**Extracted text:**
On Tue, Sep 5, 2023 at 2:50 PM Vik Fearing <v...@postgresfriends.org> wrote:

> On 9/5/23 19:15, Alvaro Herrera wrote:
> > On 2023-Sep-05, Alvaro Herrera wrote:
> >
> > Looking now at what to do for CHECK_CONSTRAINTS with domain constraints,
> > I admit I'm completely confused about what this view is supposed to
> > show.  Currently, we show the constraint name and a definition like
> > "CHECK (column IS NOT NULL)".  But since the table name is not given, it
> > is not possible to know to what table the column name refers to.  For
> > domains, we could show "CHECK (VALUE IS NOT NULL)" but again with no
> > indication of what domain it applies to, or anything at all that would
> > make this useful in any way whatsoever.
>
> Constraint names are supposed to be unique per schema[1] so the view
> contains the minimum required information to identify the constraint.
>

I'm presuming that the view constraint_column_usage [1] is an integral part
of all this though I haven't taken the time to figure out exactly how we
are implementing it today.

**Exercise brief:**
In the email thread above, what does Vik Fearing say constraint names are supposed to be unique per?

**Collected data:**
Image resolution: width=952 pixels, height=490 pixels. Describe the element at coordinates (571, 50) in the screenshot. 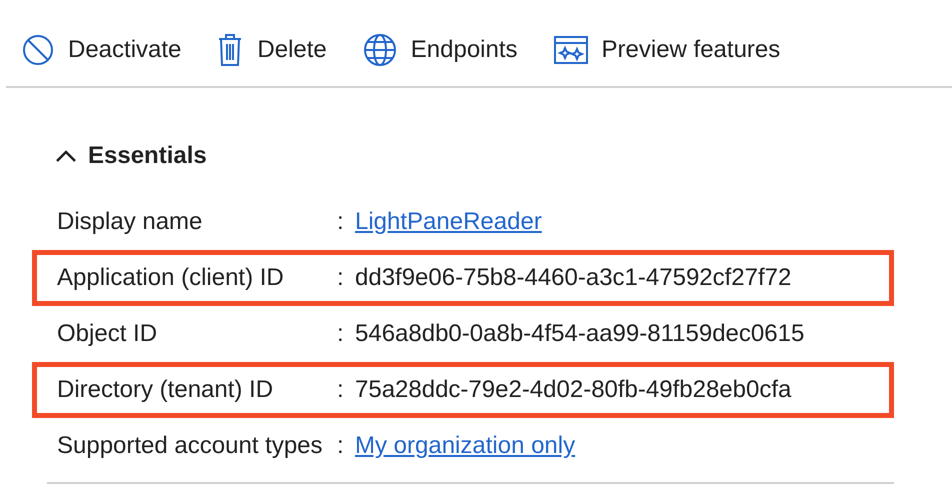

**Task solution:**
Per schema.